Required work:
Reproduce the following news item about the gorilla Monroe's birthday party, word for word and in full.

------ Text segment ------

- Created on Friday, 15 June 2012 20:29
- Written by Imperial Valley News
San Diego, California - This morning, the San Diego Zoo Safari Park held the first of three birthday parties for its youngest gorilla, Monroe. The first birthday celebration included a colorful cake made of ice and filled with fruits and vegetables, and the exhibit was filled with presents, toys and extra branches and leaves (also called browse) for the six-gorilla troop.
Overnight campers from the Safari Park's Roar & Snore program sang happy birthday when Monroe came into view.
The birthday boy was carried into the exhibit by his mother, Kokomo, but Monroe quickly crawled out of her arms and pounced on his cake, which had a candle carved from a carrot. He also reached in the branches of trees to get toys and climbed into boxes filled with straw to forage for food.

------ Extracted entries ------

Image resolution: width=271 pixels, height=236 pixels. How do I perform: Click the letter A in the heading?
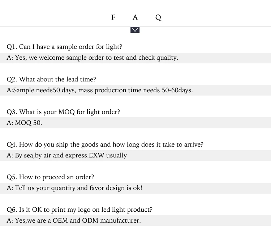click(x=135, y=17)
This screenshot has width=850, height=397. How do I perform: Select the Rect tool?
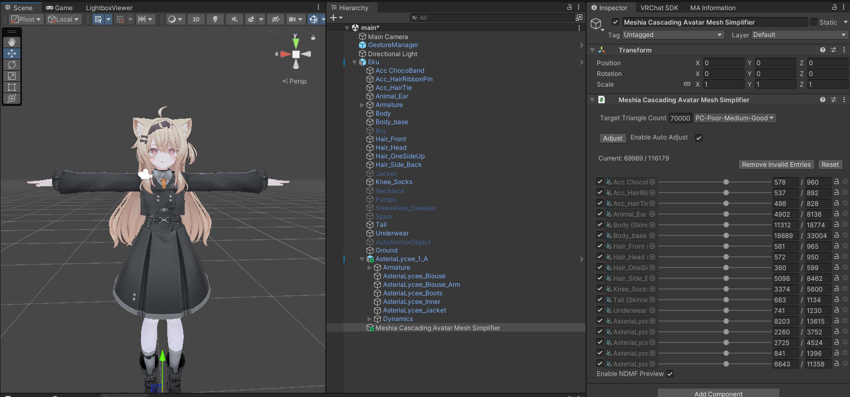coord(12,87)
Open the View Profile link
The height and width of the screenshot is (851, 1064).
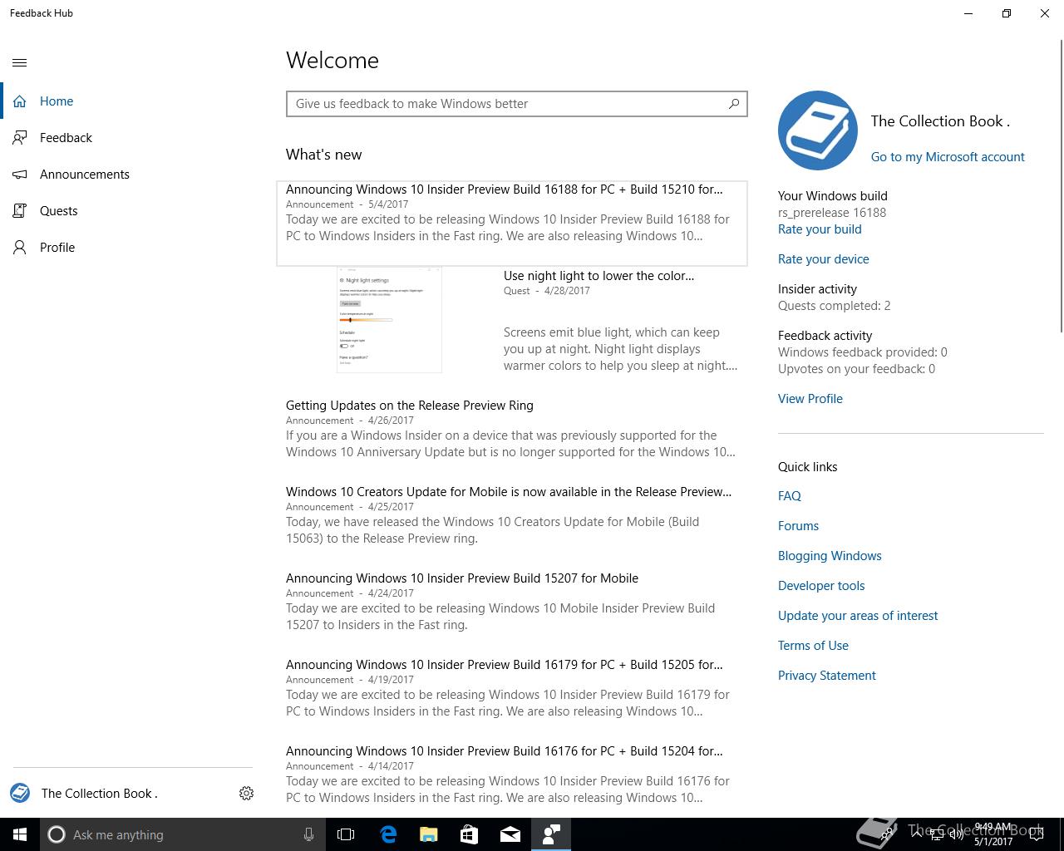click(810, 399)
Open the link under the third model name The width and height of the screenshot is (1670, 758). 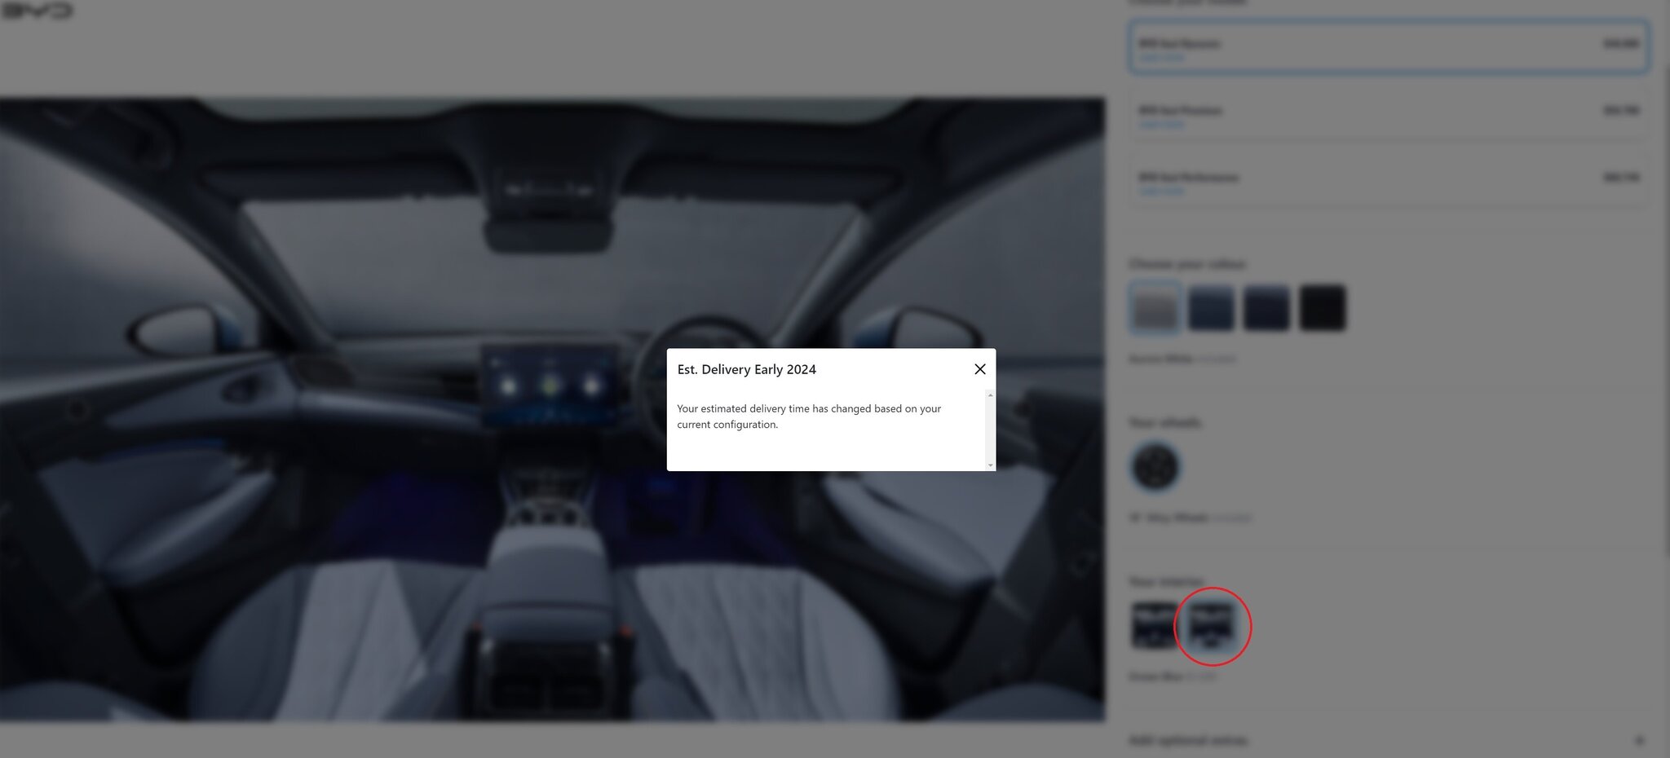click(1161, 192)
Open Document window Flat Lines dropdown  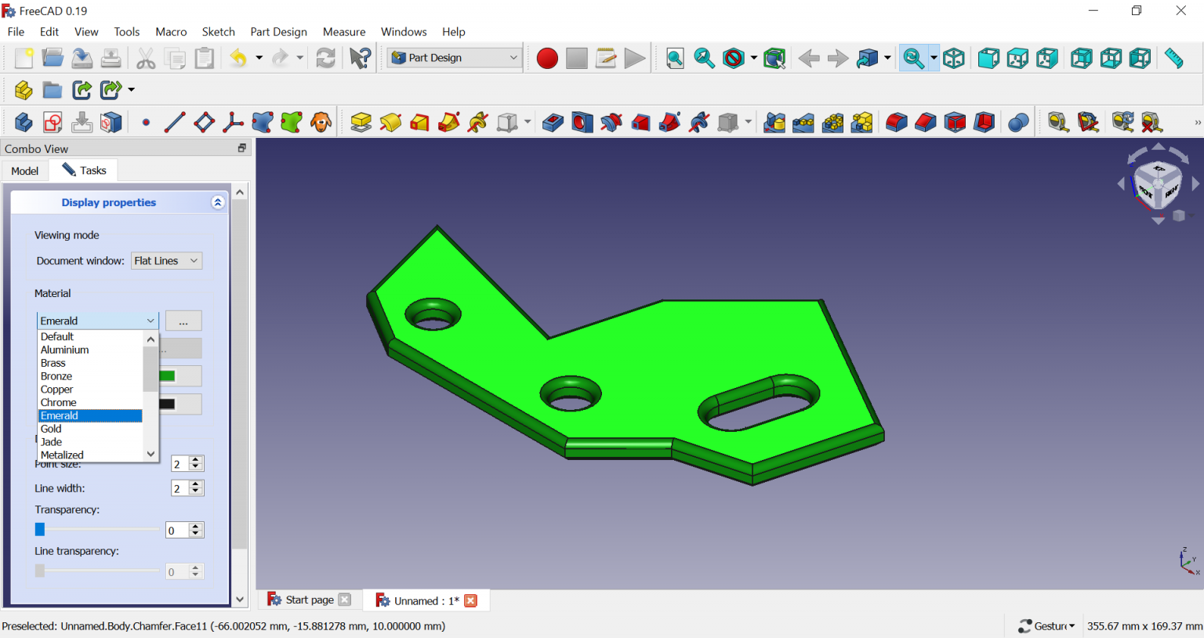[x=166, y=261]
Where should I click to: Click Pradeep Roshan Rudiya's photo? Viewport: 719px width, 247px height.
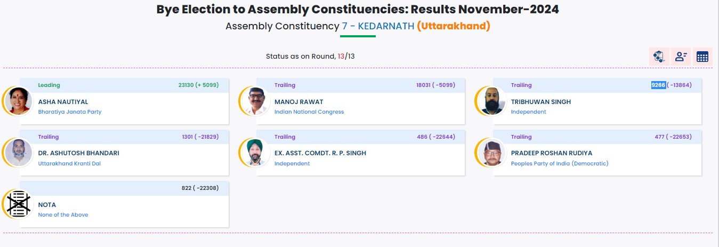tap(491, 153)
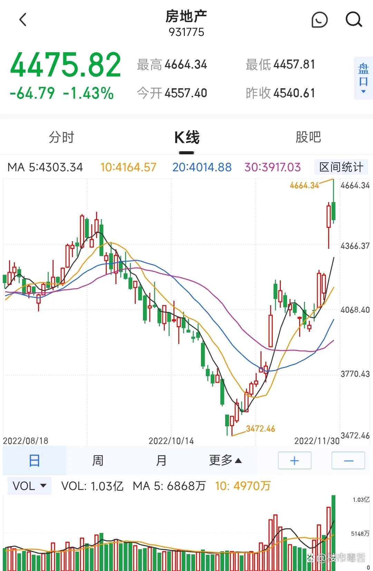The height and width of the screenshot is (571, 373).
Task: Switch to the 分时 tab
Action: click(61, 137)
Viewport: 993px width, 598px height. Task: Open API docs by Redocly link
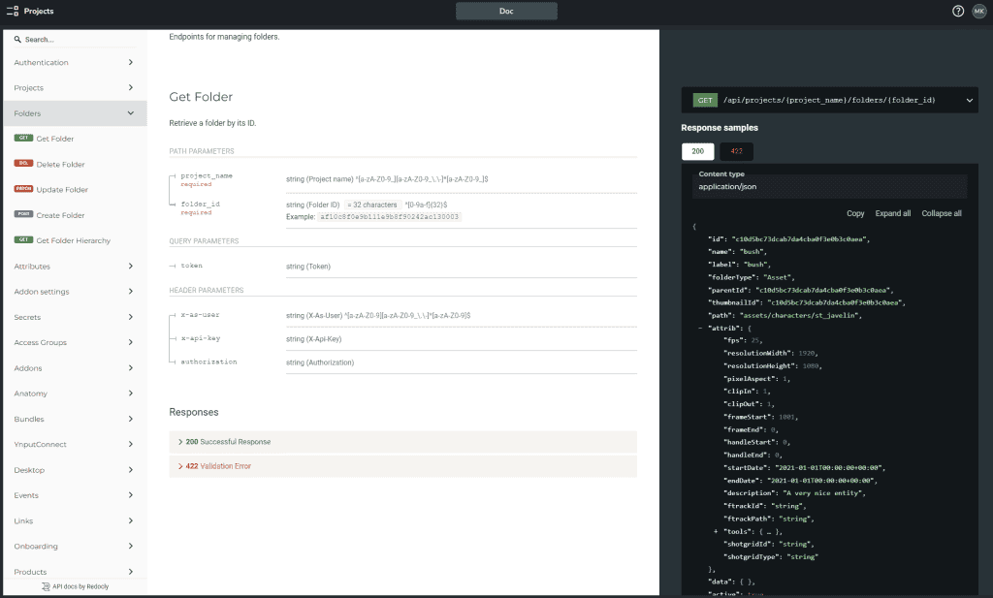pyautogui.click(x=76, y=586)
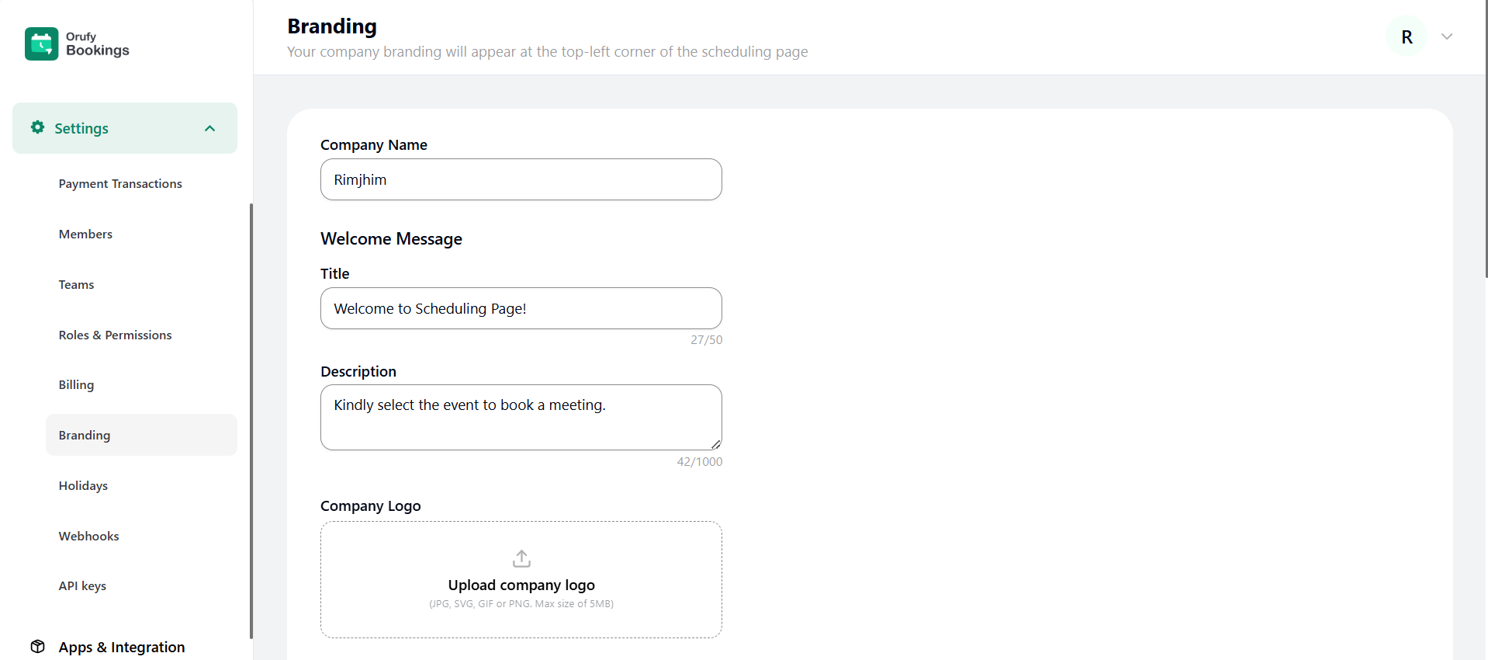Go to Webhooks
This screenshot has height=660, width=1488.
coord(88,537)
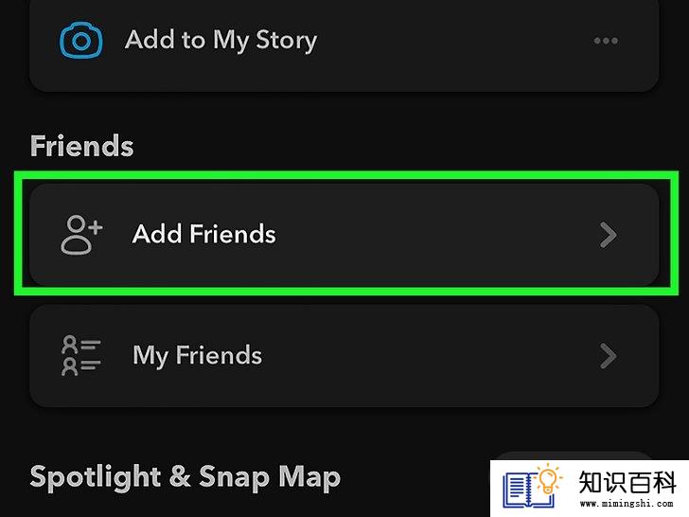Open the www.mimingshi.com link
This screenshot has width=689, height=517.
coord(627,504)
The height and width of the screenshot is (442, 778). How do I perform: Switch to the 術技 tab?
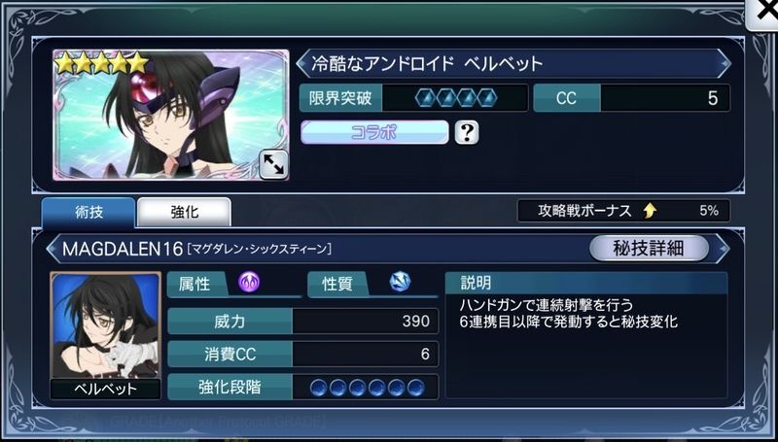pyautogui.click(x=88, y=213)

------

Result for this task:
- Created on Friday, 15 June 2012 20:29
- Written by Imperial Valley News
San Diego, California - This morning, the San Diego Zoo Safari Park held the first of three birthday parties for its youngest gorilla, Monroe. The first birthday celebration included a colorful cake made of ice and filled with fruits and vegetables, and the exhibit was filled with presents, toys and extra branches and leaves (also called browse) for the six-gorilla troop.
Overnight campers from the Safari Park's Roar & Snore program sang happy birthday when Monroe came into view.
The birthday boy was carried into the exhibit by his mother, Kokomo, but Monroe quickly crawled out of her arms and pounced on his cake, which had a candle carved from a carrot. He also reached in the branches of trees to get toys and climbed into boxes filled with straw to forage for food.